Se il Fefè pubblico e quello privato si affrontano negli specchi, nei bagni e nei luoghi pubblici, c’è una sfida che si svolge idealmente anche tra il personaggio che Mastroianni interpreta in Divorzio all’italiana e il personaggio che lo stesso attore interpreta ne La Dolce Vita, la proiezione del quale è un evento a cui accorrono tutti gli abitanti di Agromonte. Il cinico e sofisticato giornalista romano de La dolce vita insegue (non visto) Anita Ekberg, in un’improvvisa infatuazione. In quello stesso momento, l’aristocratico siciliano Fefè – aspirante cinico e finto-sofisticato – insegue la moglie per le stradine del paese, con l’intento di coglierla in flagrante.
Agromonte: un microcosmo della realtà italiana
Ma laddove nel film di Fellini il glamour della Città Eterna fa da sfondo a una storia di vuoto emotivo ed esistenziale, ad Agromonte, nel piccolo cinema affollato, quei volti segnati e non pienamente in grado di leggere la complessa realtà filmica del maestro riminese, ci consentono un’immersione autentica nella realtà popolare italiana dell’epoca, rendendo la frusta di Germi dolorosamente efficace.

Una realtà come già detto arretrata dal punto di vista politico-legislativo (la mancanza di una legge sul divorzio che arriverà nel 1974 e l’art. 587 del cod. penale che regolava il diritto di onore), sociale e culturale in cui all’ingerenza del Vaticano nella politica italiana: «Vi esorto a dare il vostro suffragio a un partito che sia democratico e cristiano!», fa da contraltare la lingua ideologica e incomprensibile dell’«Agramonte proletario che procedeva gloriosamente sulla via del progresso… Un progresso un po’ lento, forse”.
E Germi, che inserisce pagine di giornale, immagini del Codice Penale in modo quasi documentaristico per ancorare la cronaca alla realtà fittizia del suo film, svuota la parola della sua qualità primaria e cioè di veicolare un messaggio e un significato complessi: la parola in Divorzio all’italiana inganna, complica, è usata per denigrare o per sviare dalla verità nella forma di chiacchiera da bar o di lettera anonima, espressione del giudizio collettivo e del suo peso nel determinare l’evoluzione delle storie individuali. Indimenticabile è a tal proposito la scena nella sezione del PCI locale, dove un giovane dirigente del partito affronta con gli iscritti la scottante storia di corna eccellenti nel paese: “.. È giunto al fine il momento di affrontare il secolare problema dell’ emancipazione della donna così come esso è stato affrontato e risolto, per esempio, dai nostri confratelli cinesi. Pertanto io vi invito ad esprimere il vostro democratico parere sul fatto. Cioè a dire, Quale giudizio sereno e obbiettivo merita la signora Cefalù?”. Parole incomprensibili, perché lontanissimo dal loro mondo è il concetto stesso di emancipazione, figurarsi quella femminile! Per cui alla scottante domanda non possono che rispondere con un laconico “Bottana! Bottaaaana!”.

__Dati di partenza__.
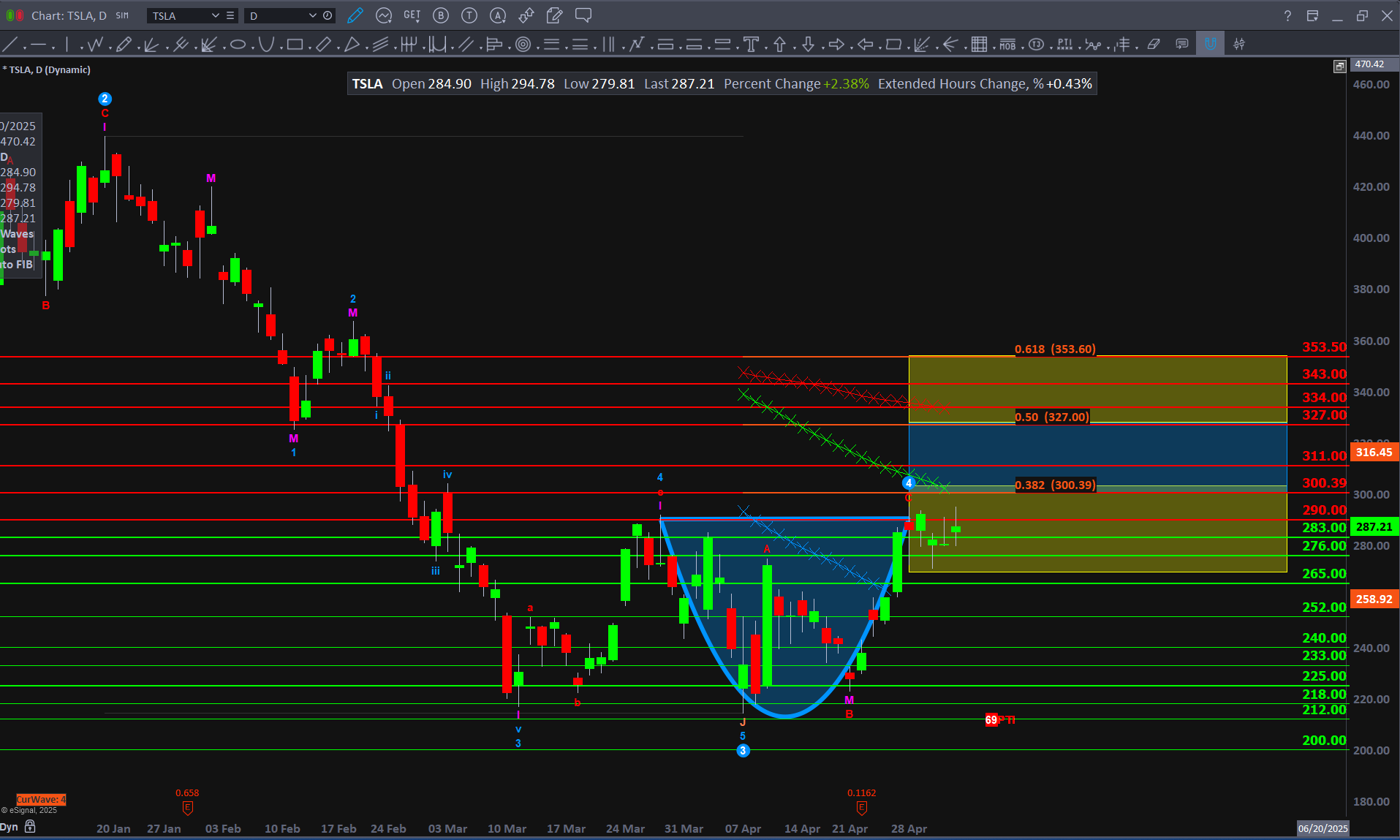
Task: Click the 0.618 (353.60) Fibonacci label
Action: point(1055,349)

...

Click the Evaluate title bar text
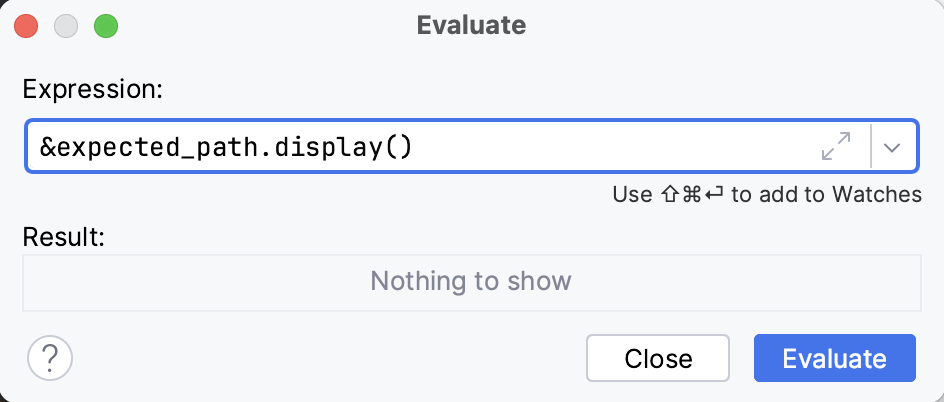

--

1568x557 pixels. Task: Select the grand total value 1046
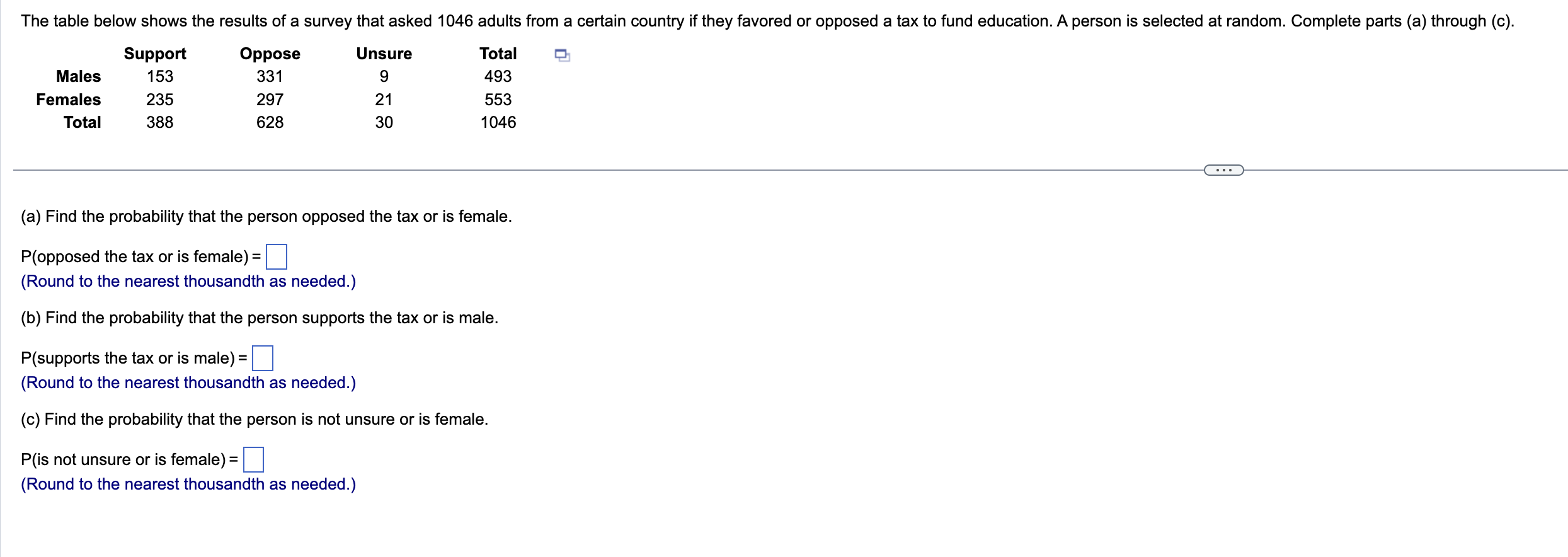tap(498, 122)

__Esercizi da svolgere__.
a - Secondo il brano sul film Divorzio all'italiana, in che anno arriverà la legge sul divorzio?
b - Trasforma in una tabella Markdown con le colonne Nr e Riga le righe dei dati, partendo da quella che contiene "1568x557 pixels. Task: Select" e finendo con quella che contiene "tap(498, 122)", entrambe incluse. Lascia fuori le immagini.
Il brano e le righe dei dati non hanno alcun legame tra loro.

__Risposte agli esercizi__.
a - Nel 1974.

b -
| Nr | Riga |
|---|---|
| 1 | 1568x557 pixels. Task: Select the grand total value 1046 |
| 2 | tap(498, 122) |